**DIRECTIONS FOR THIS TASK:**
Working from the data below, write out exactly the lines from its first through the line that contains "The height and", both ends included and pictures omitted.

**RECORD SET:**
>>>>>

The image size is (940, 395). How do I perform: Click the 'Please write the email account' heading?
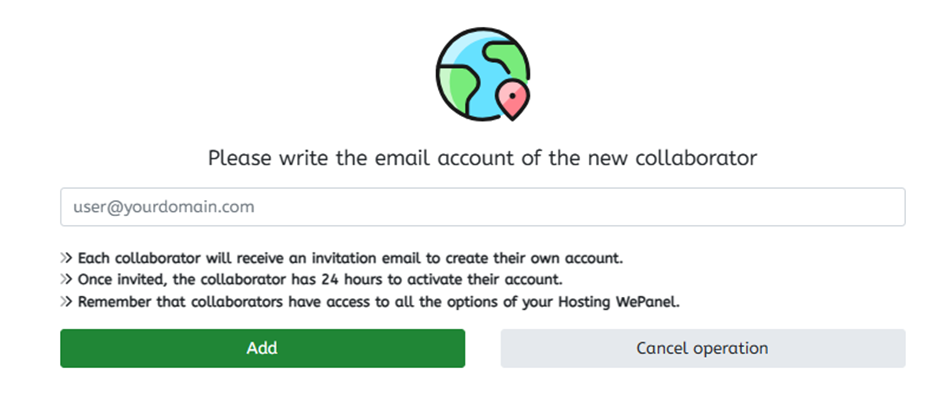coord(483,158)
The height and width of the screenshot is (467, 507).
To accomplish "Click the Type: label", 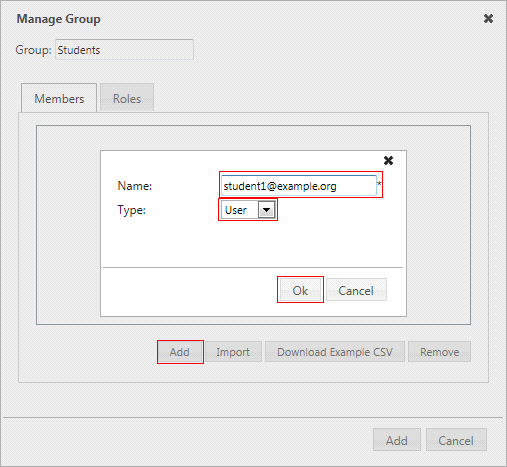I will (x=132, y=210).
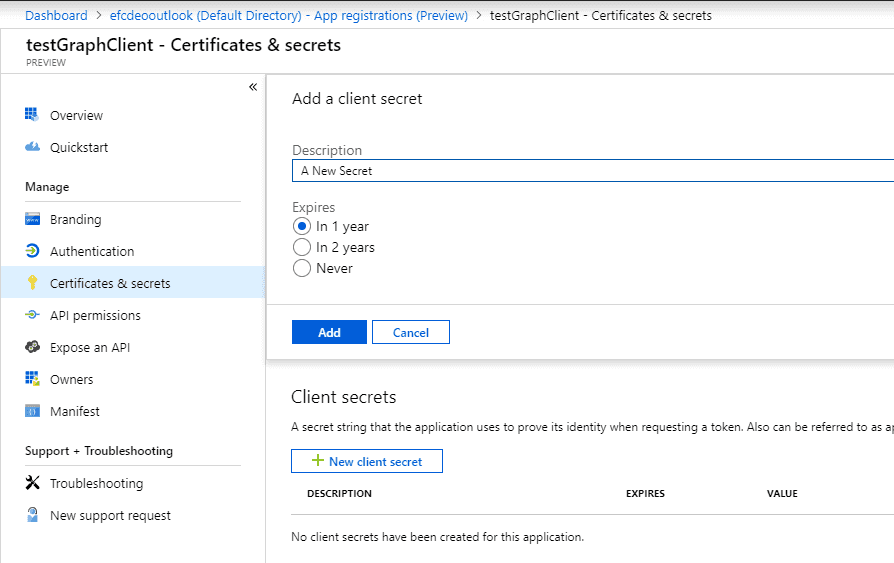Click the Quickstart cloud icon
Image resolution: width=894 pixels, height=563 pixels.
[x=32, y=147]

<<<<<

**EXPECTED OUTPUT:**
The image size is (940, 395). How do I perform: Click the 'Please write the email account' heading?
coord(483,158)
The height and width of the screenshot is (467, 507).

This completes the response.